Czytelnia > Ludzie > Historie biegaczy > Ludzie > Czytelnia > Reportaże
Darek Strychalski wraca do Doliny Śmierci. Opowiada o treningu i trudnościach wyścigu
Darek Strychalski w Dolinie Śmierci. Fot. Jakub Górajek
115 kilometrów od startu w Dolinie Śmierci, najniżej położonym miejscu na lądzie na całym świecie, Darek Strychalski, niepełnosprawny ultramaratończyk, zakończył swoją walkę z upałem i kilometrami Badwater Ultramarathon w 2012 roku.
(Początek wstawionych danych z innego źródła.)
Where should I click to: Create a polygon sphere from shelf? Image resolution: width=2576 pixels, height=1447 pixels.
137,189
Nie wyrobił się w limicie czasu po potężnym kryzysie. W tym roku postanowił wrócić i zmierzyć się z wyzwaniem po raz kolejny. Z jeszcze większą determinacją.
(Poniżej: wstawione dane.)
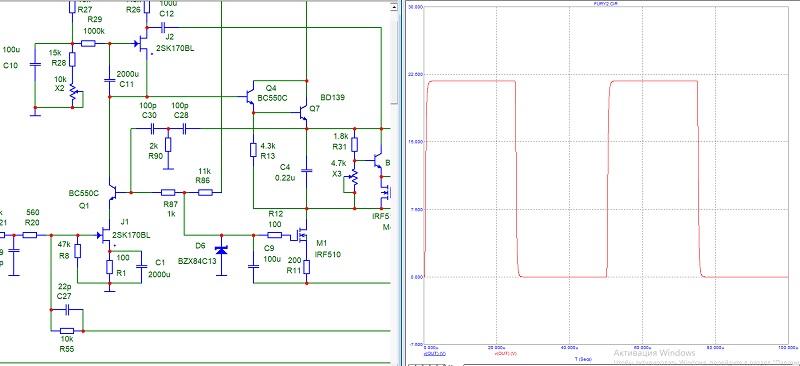The width and height of the screenshot is (800, 366).
Task: Select the D6 BZX84C13 zener diode
Action: pos(221,250)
Dolina Śmierci to miejsce piękne, gdy przyjedzie się w lutym. Potężna przestrzeń zamknięta z obu stron ścianami skał o fantazyjnych kolorach – żółtych, brązowych, zielonych i niebieskich. Dno doliny jest płaskie i ciągnie się, zdawałoby się, bez końca. Pokrywa je sucholubna roślinność i grube – białe lub szare pokrywy spękanej soli. Jest też boleśnie prosta asfaltowa droga, którą przyjemnie jedzie się rowerem. Jednak nawet w lutym nawiedza Cię refleksja, że wolałbyś nie trafić tu latem. Bo przecież klimatyzowany samochód też może się zepsuć. Rozedrgane powietrze przywodzące na myśl wnętrze piekarnika, monotonia krajobrazu i ta cholerna, niekończąca się prosta.
Wyścig Badwater Ultramarathon to zabawa dla koneserów. Nazywają go najtrudniejszym na świecie – choć konkurentów do tego miana ma wielu i są to raczej zabiegi marketingowe. Tutaj zyskuje ten, kto ma bardzo dobrą ekipę wspierającą i ktoś, kto jest w stanie znieść psychicznie nie tylko dystans ale i monotonię, którą ten bieg ze sobą niesie. Nie ulega jednak wątpliwości – pokonanie Doliny Śmierci, na własnych nogach, w takich warunkach, jest zadaniem straszliwym. Z Badwater – depresji położonej na -86 m n.p.m. trzeba dotrzeć do podnóża Mt Whitney, na wysokości ponad 2500 m n.p.m.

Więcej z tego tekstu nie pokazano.